+++ RECORDS SUPPLIED +++
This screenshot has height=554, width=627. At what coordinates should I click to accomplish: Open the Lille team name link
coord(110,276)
+++
+++ RECORDS SUPPLIED +++
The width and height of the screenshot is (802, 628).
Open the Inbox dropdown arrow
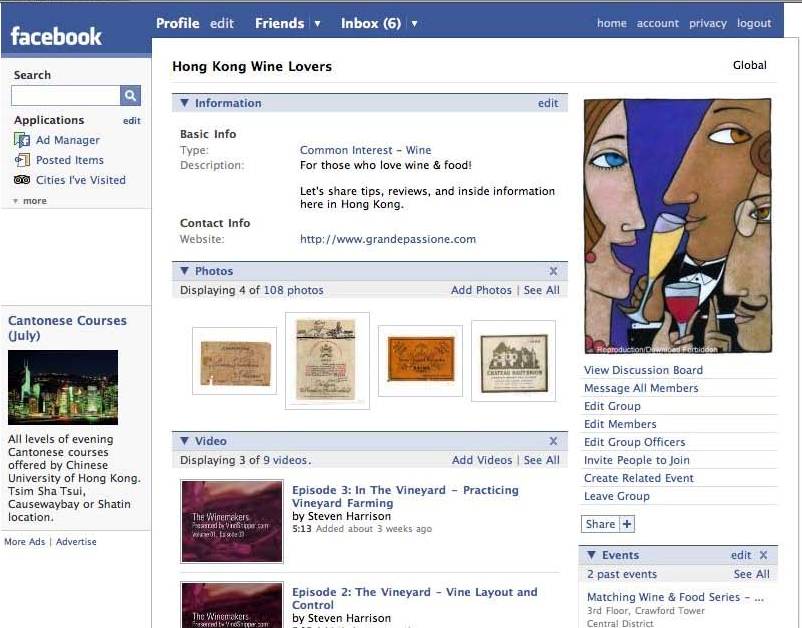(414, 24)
+++
+++ RECORDS SUPPLIED +++
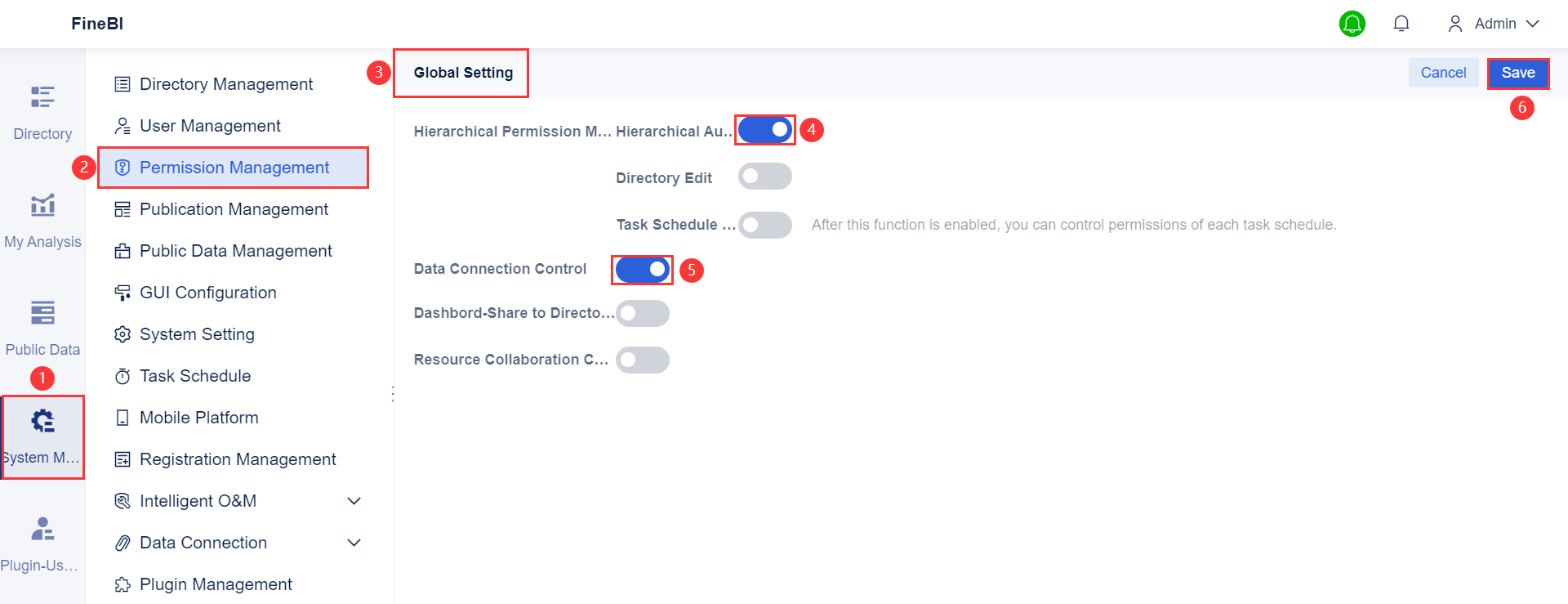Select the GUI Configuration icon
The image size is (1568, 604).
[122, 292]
+++
## STATED TASK:
Rewrite the records from the line containing "This screenshot has" up to and including the line containing "coord(110,276)" as a Markdown table with the columns "Row" and "Text". Give only those lines, one per row, and omit any blank lines.

## RESPONSE BELOW:
| Row | Text |
|---|---|
| 1 | This screenshot has height=554, width=627. At what coordinates should I click to accomplish: Open the Lille team name link |
| 2 | coord(110,276) |